■ WHAT IS BEING ASKED
Copy every record below exactly, leaving out any pictures.

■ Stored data
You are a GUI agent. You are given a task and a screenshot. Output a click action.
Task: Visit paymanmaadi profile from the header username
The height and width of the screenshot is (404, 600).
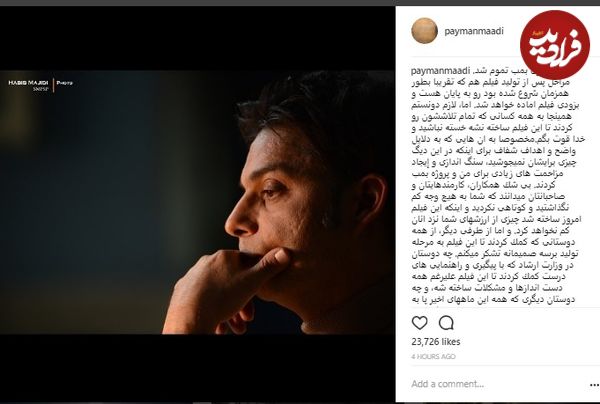coord(474,31)
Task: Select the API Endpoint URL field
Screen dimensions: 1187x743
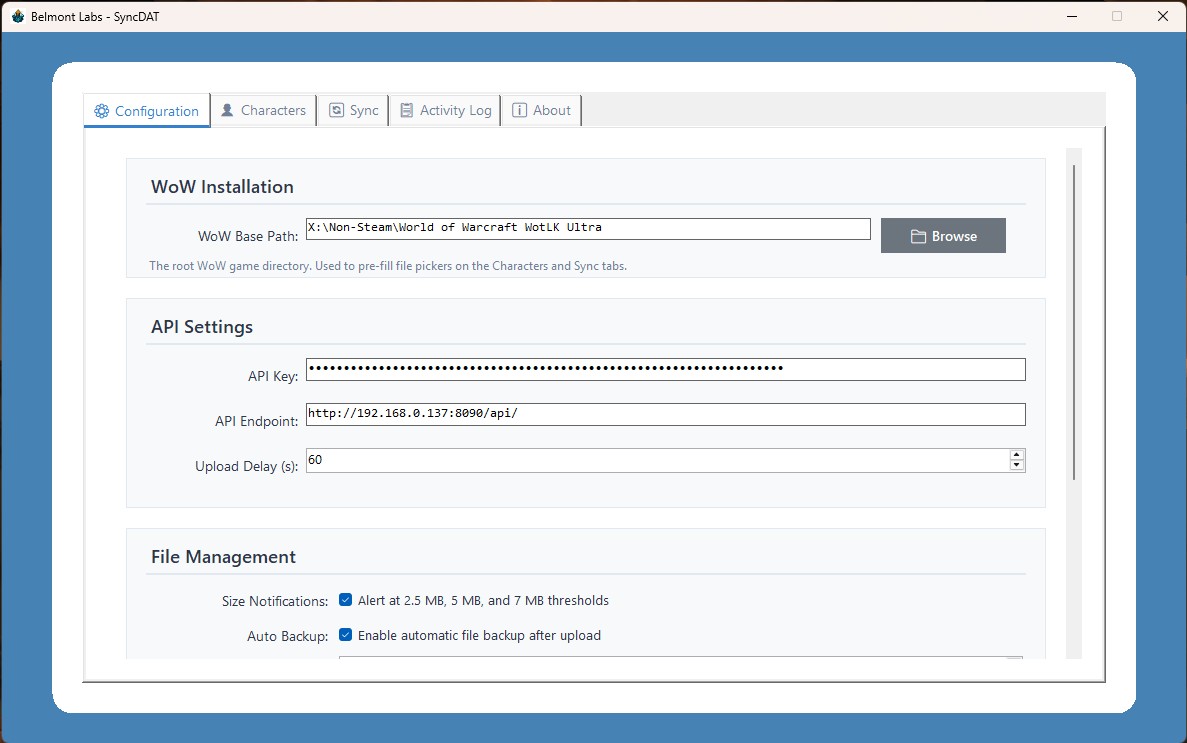Action: tap(665, 414)
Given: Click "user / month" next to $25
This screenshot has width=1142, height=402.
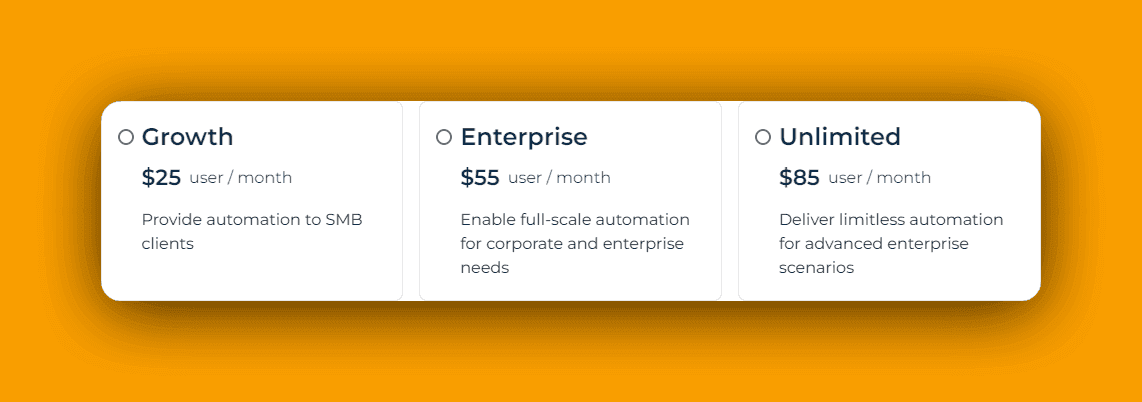Looking at the screenshot, I should (x=240, y=178).
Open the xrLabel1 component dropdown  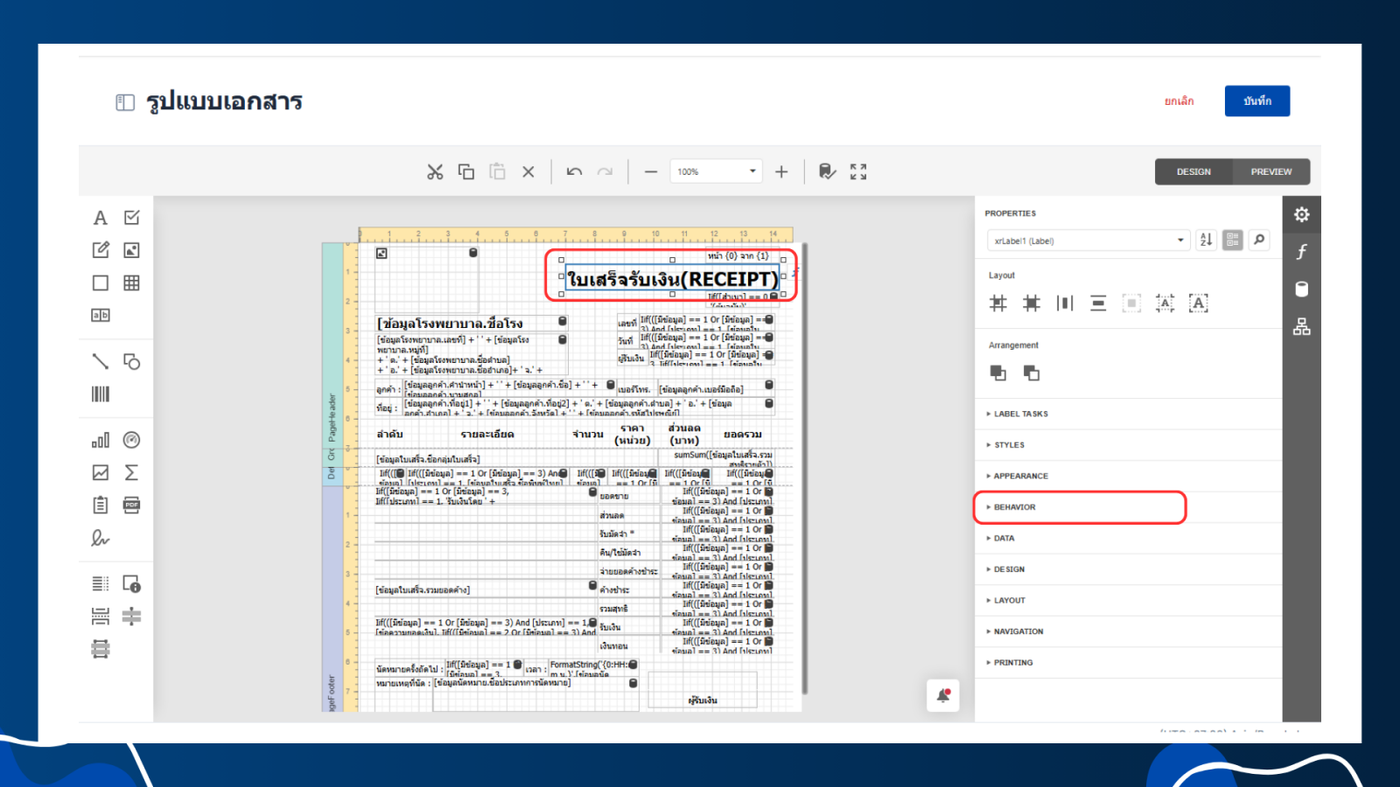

■ RESPONSE AREA
You are a GUI agent. You are given a task and a screenshot. Output a click action.
Task: Visit paymanmaadi profile from the header username
The height and width of the screenshot is (404, 600).
coord(474,31)
Task: Select the API Endpoint URL field
Screen dimensions: 1187x743
Action: tap(665, 414)
Given: Click "user / month" next to $25
This screenshot has width=1142, height=402.
Looking at the screenshot, I should (x=240, y=178).
Open the xrLabel1 component dropdown  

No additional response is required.